Hyundai Workers Extend Strike After Land Deal
Shareholders are not the only ones displeased with the US$10 billion land deal that Hyundai has recently successfully bid for; the South Korean automaker’s 40,000 labour union workers have extended the partial strike over wage disagreements after news of the exorbitant bid hit the headlines.
After the deal was announced by the seller, debt-ridden KEPCO, workers at Hyundai’s main factory in Ulsan abandoned their posts for two hours on Tuesday and Wednesday, and extended the period to four hours from Thursday; the workers voted on Friday to extend the strike until this week. The strike is the second in a month amidst hindered wage negotiations: the union wants the workers’ regular bonuses to be considered as part of their basic pay, so that a higher base amount will be used when calculating overtime, holiday shifts and pensions. Hyundai has refused to concede to the request, saying that it would increase its salary cost by 10%; the chaebol’s domestic employees, not including executives, earn an average of US$90,419 annually.

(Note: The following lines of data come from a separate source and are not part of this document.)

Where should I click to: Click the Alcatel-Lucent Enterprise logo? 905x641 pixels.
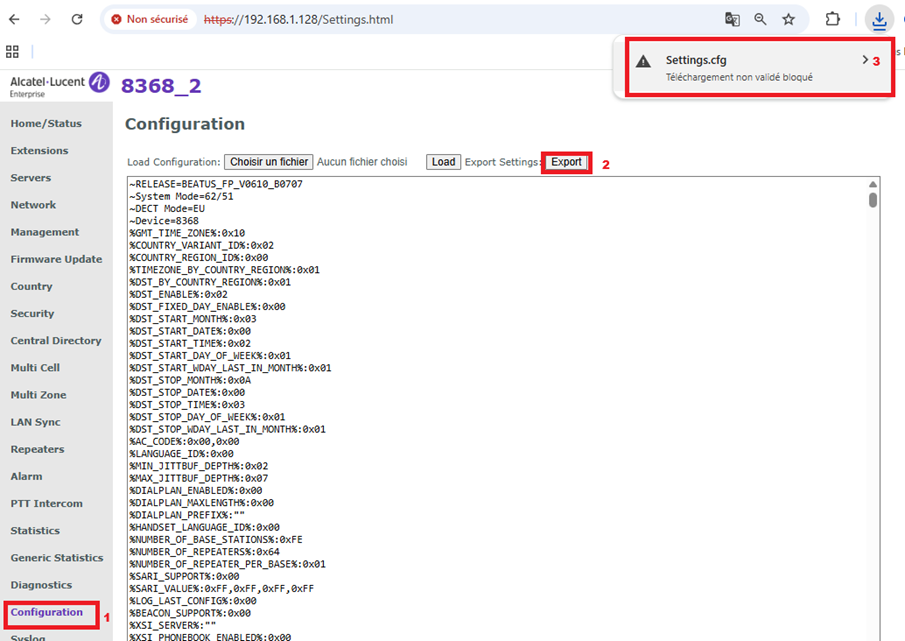pyautogui.click(x=59, y=85)
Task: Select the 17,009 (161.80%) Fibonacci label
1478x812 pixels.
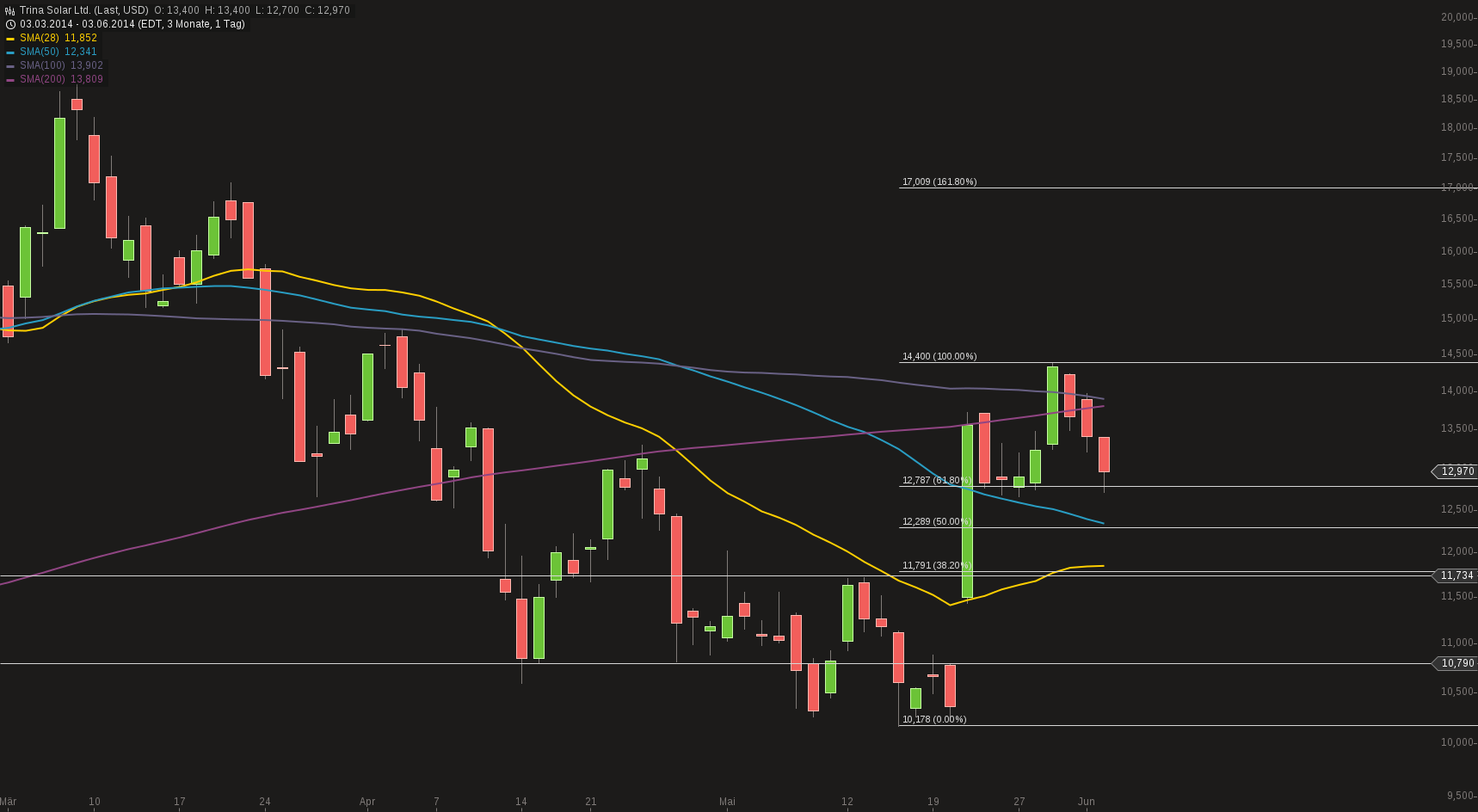Action: coord(939,182)
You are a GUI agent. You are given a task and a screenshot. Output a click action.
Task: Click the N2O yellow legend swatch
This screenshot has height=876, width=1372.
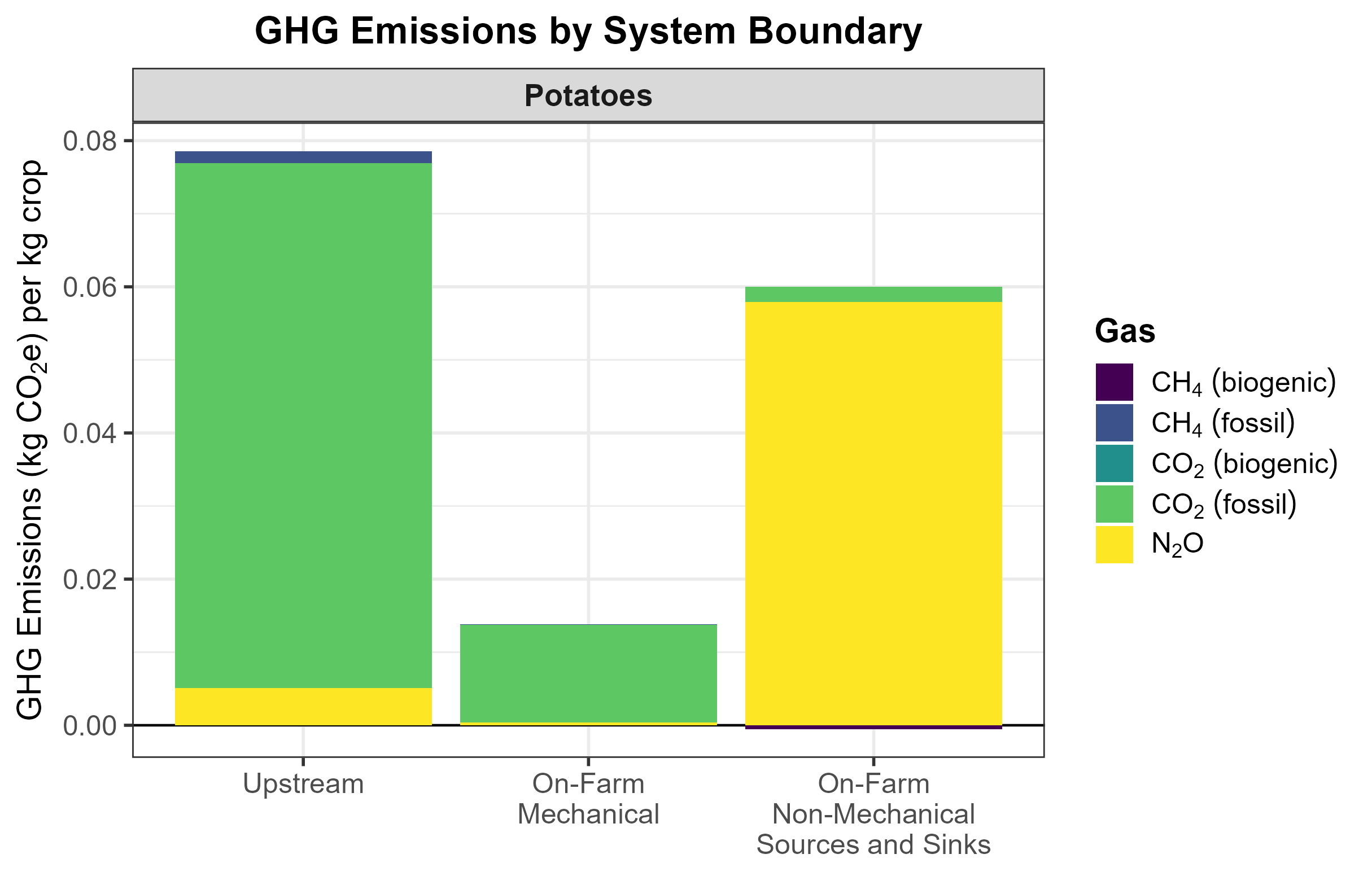point(1115,545)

After several rounds of unproductive wrangling with the Hyundai management, unions at Hyundai and its sister company, Kia, had staged partial strikes for two days in late August. According to Yonhap news agency, which cited a Hyundai official, the strikes and the workers’ refusal to work overtime had resulted in the loss of US$673 million in sales and the preclusion of some 32,000 cars from being produced. Hyundai, with its affiliate Kia, is the fifth largest carmaker in the world, and has been riddled with strikes in all but four of the union’s 27 years in existence.
Coupled with the strong South Korean Won, Hyundai has been working to accelerate overseas production, with its new factories in China and Mexico expected to start churning out cars by 2016. Last year, the automaker only made 38% of its cars in South Korea, down from 80% in 2004. Then came the news that Hyundai had bid for a plot of land in upmarket Gangnam, for a price that was three times its assessed value. In a statement, the union said, “The management has kept saying they don’t have enough money while opposing the wage reform…But look how much money they have for this property deal!”

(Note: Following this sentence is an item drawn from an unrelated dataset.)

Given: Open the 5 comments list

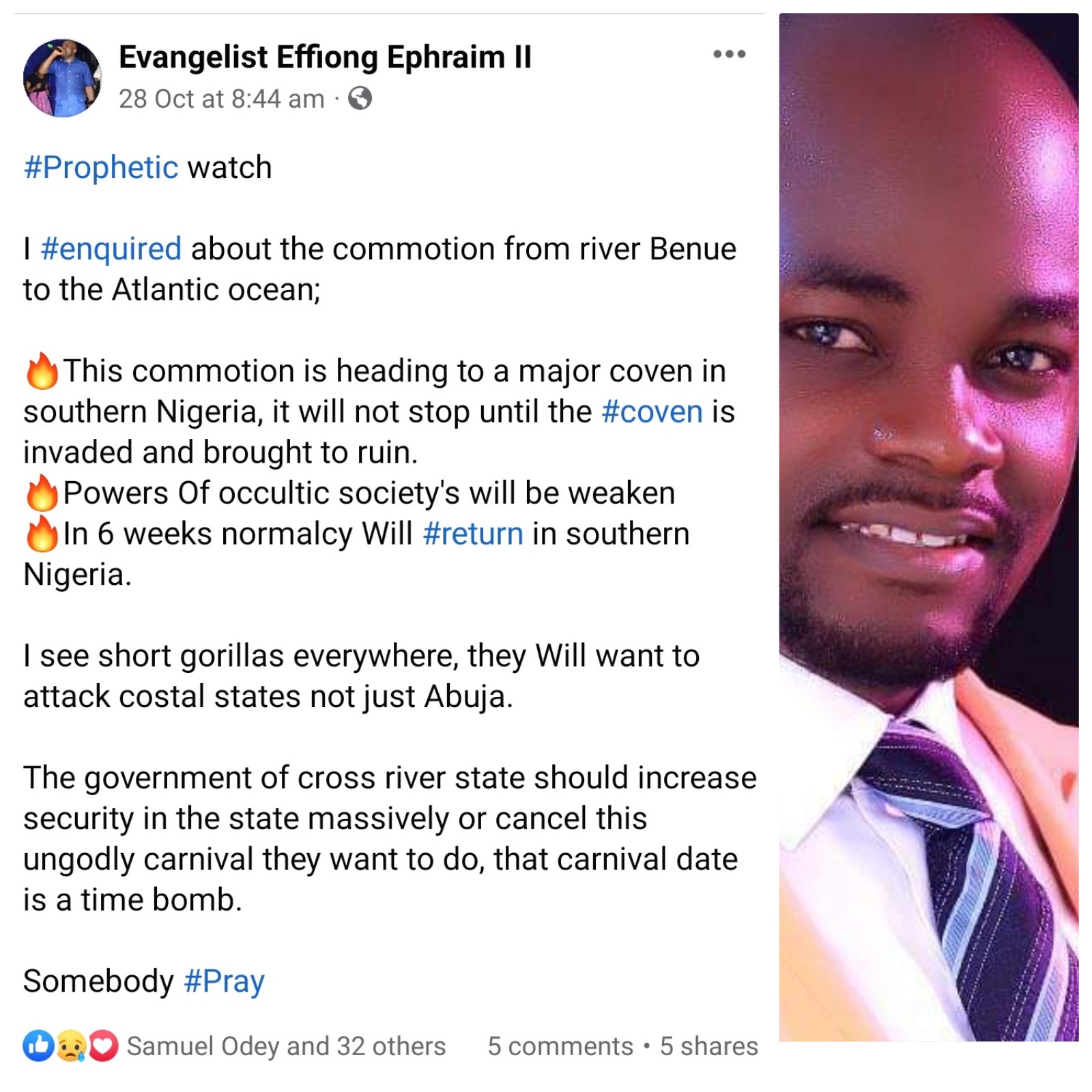Looking at the screenshot, I should point(560,1046).
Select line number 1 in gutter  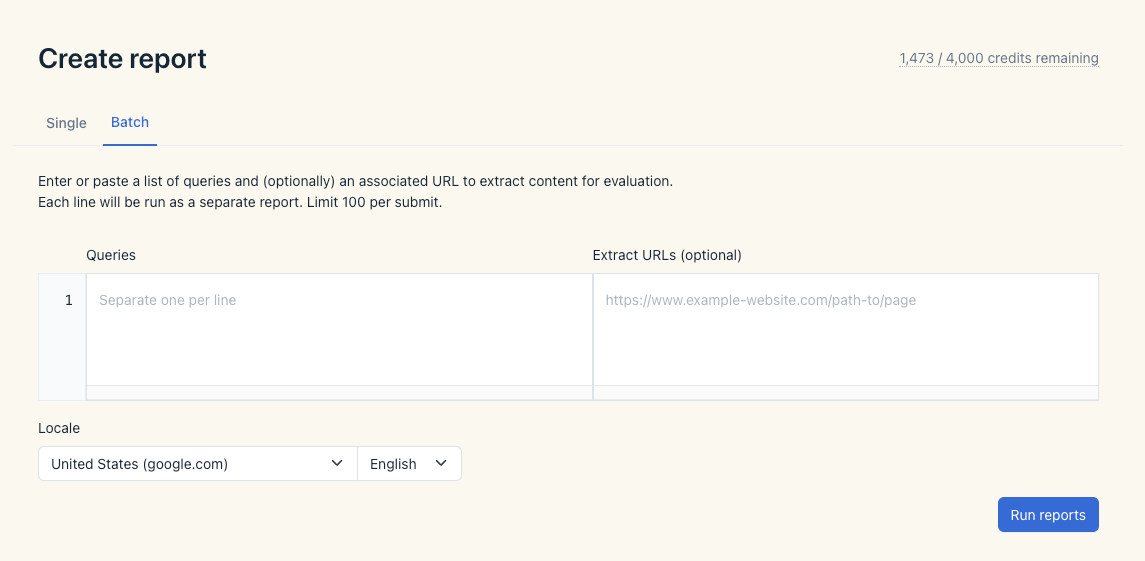tap(68, 300)
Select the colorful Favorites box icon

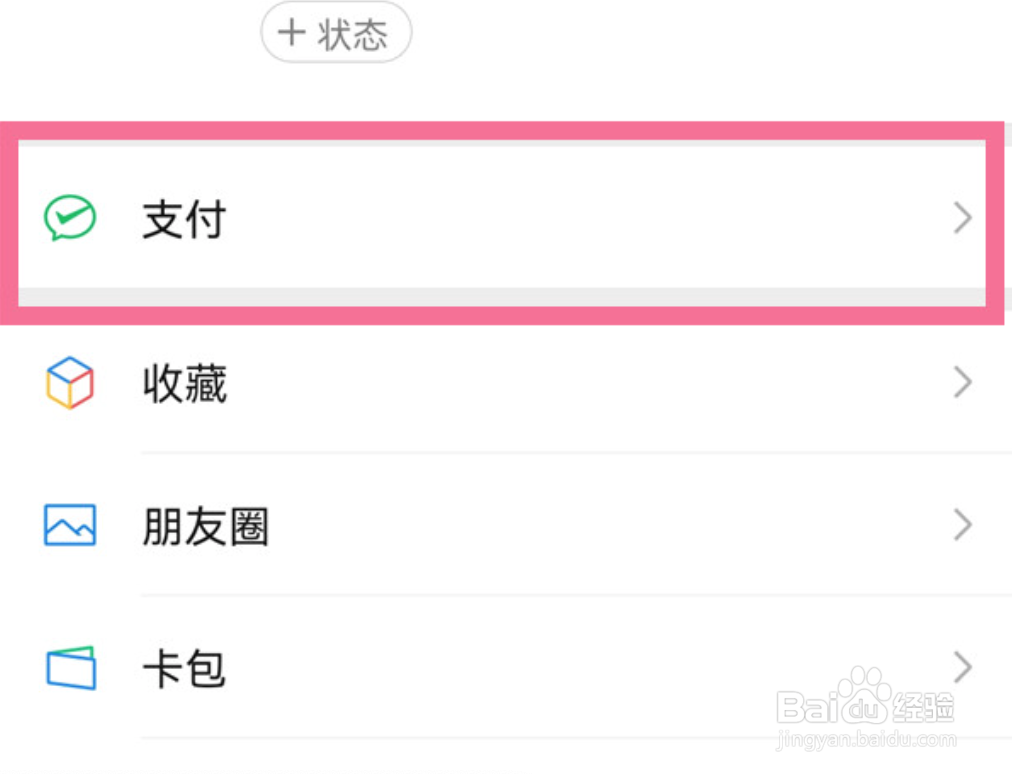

The land deal is beginning to look more like the fulfillment of one man’s fantasy, namely, CEO Chung Mong-koo, as it has been revealed that the conglomerate’s Boards were kept in the dark about the bid price. While the Boards of all three firms – Hyundai Motor, Kia Motors and Hyundai Mobis – discussed and approved the bidding for the plot to house a new headquarters, the bid price was deemed confidential and the Board members were not privy to it. One unidentified director was reported to have said, “The price was top secret, so it was not something we discussed at the meeting…The intangible benefits go beyond the appraisal price of the land.” Board disapproval is uncommon at chaebol’s.
Chung Mong-koo simply said that the decision was made after considering “the big picture of the company’s growth over the next 100 years.” With no concrete explanation to show shareholder benefits or value-creation, Hyundai Motor’s share price plummeted to its lowest in 17 months, closing at US$187 on Friday, and losing some 15% of the company value since the deal was announced.